Premier Alden McLaughlin believes that immigration in Cayman has been an important and positive factor that has contributed to the growth of the islands.

The opposition benches expressed sentiments about refusing work permits and stopping the grant of status. The premier said the jurisdiction was the envy of the region because it had not been a victim of ‘insular thinking and prejudice’ and that Cayman owed its success to immigration.

While he agrees that immigration needs to be properly managed ‘it is immigration that has allowed these islands and all of us to develop the way we have’. By saying that nobody should be granted status was the kind of thinking that had set other places in the region, such ass the Bahamas, far behind.

‘Properly managed, immigration provides opportunities for our people,’ the premier stated, adding that this belief was the major difference between his administration and the policy position of the opposition.
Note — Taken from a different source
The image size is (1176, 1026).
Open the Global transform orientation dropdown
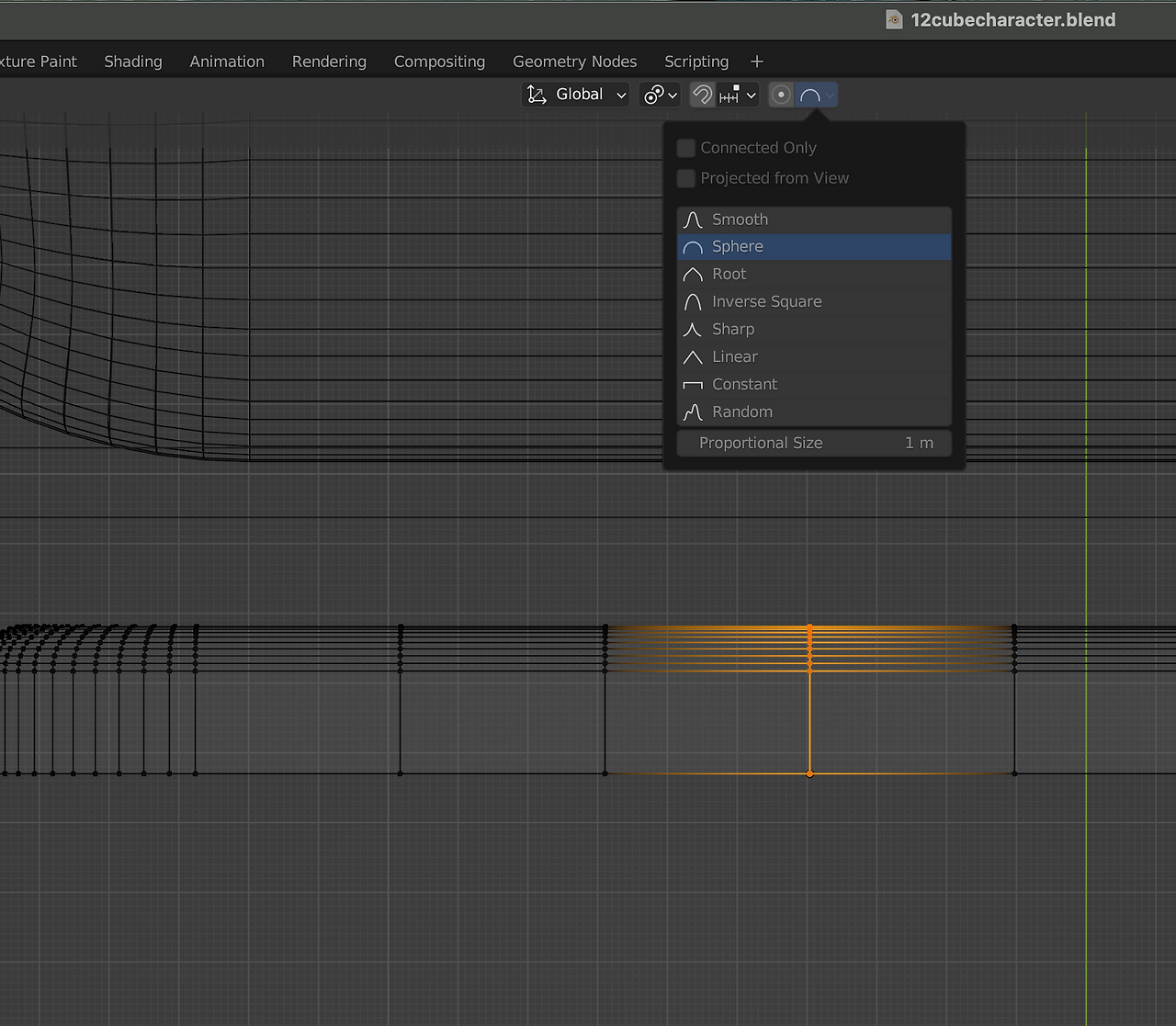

The premier said he believed that immigration has provided the current economic foundation that Cayman now enjoys.

People go into business to make a profit, not to help people. The government has to have the necessary legislation and the ability to enforce it while creating a culture where businesses understand what when local do well, they also will do well.

The Cayman Islands government expects to collect more than $100 million per year in the next two years from immigration-related fees charged for work permits, permanent residence applications, visitor work visas, Caymanian status fees and other permits, according to budget documents.

Typically, the immigration fees are the third-largest revenue item in the annual budget behind import duties and fees charged to financial services-related businesses.

The collections fall into both coercive revenue and fees for goods and services areas and are expected to make up approximately 14 to 15 percent of central government’s annual earnings in 2018 and 2019.

Work permit revenues alone are budgeted to account for more than $70 million in revenue during 2018 and more than $72 million in 2019 – that is about 10 percent of central government’s total earnings for the year.

The work permit annual earnings represent a significant increase from the government’s 2015/16 budget year when $63 million in work permit fees was collected.